[Example 2] Flow in a 360 degree circle channel¶
Create Computational Grid¶
Bed configuration can be confirmed by putting checking marks at, [Grid], [Node attributes] and [Elevation (m)]. ( Figure 37 )
From the menu bar, select [Calculation Condition], [Settins] and [Calculation Condition] window, Figure 38 appears.
In Figure 38 , select [Discharge and downstream water surface elevation] and click [Edit].
Input dischege hydrograph as shown in Figure 39 and click [OK].
Select [Time and bed erosion parameters] and set values as Figure 40 .
Set [Boundary Condition] as Figure 41
Set [3D Velocity Profile] as Figure 42, and click [Save and Close]

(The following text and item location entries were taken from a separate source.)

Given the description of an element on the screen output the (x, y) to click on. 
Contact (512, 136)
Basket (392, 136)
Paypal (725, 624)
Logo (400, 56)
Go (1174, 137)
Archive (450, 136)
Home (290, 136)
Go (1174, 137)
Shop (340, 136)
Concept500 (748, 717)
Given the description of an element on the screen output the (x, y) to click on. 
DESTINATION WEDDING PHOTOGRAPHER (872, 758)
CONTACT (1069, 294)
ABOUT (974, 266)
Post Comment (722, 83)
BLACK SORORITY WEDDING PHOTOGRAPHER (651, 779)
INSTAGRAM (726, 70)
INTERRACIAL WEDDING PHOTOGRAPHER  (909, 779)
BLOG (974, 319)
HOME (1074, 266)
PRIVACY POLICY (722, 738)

By selectng [Simulation] and [Run], a window as Figure 43 appears, and the simulations starts.
When the simulation finish, Figure 44 appears. Then click [OK].
Display Computational Results¶
After the companion finished, form the main menu, by selecting [Calculation Results] and [Open new 2D Post-Processing Window], a new Window appears as Figure 45 .

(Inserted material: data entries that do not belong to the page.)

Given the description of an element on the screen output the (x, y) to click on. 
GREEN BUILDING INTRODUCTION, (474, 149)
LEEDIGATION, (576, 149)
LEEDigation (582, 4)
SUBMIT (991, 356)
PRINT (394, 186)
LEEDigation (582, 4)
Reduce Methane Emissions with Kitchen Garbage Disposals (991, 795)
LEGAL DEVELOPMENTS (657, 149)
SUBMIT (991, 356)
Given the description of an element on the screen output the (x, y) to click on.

In the object browser, put the check marks in “Scalar (node)” and “Depth[m]”, right-click and select “Properties”. The “Scalar Setting” window Figure 46 appears.
Figure 49 shows the depth-averaged velocity vectors.
In Figure 49, you can select “Surface Velocity” and “Bottom Velocity” by chekking each box in “Arrow” group.
Uncheck the box by “Arrow” in the Object Browser and check a box by “Streamline”. By checking “Velocity”, the streamlines following the depth averaged flow velocity” Figure 52 will be displayed. By checking “Surface Velocity”, the streamline following the surface velocity” Figure 53 will be displayed. By checking “Bottom Velocity”, the streamline following the bottom velocity ne: numref:02_kekka_11 will be displayed.
The effect of the secondary flow is clearly shown.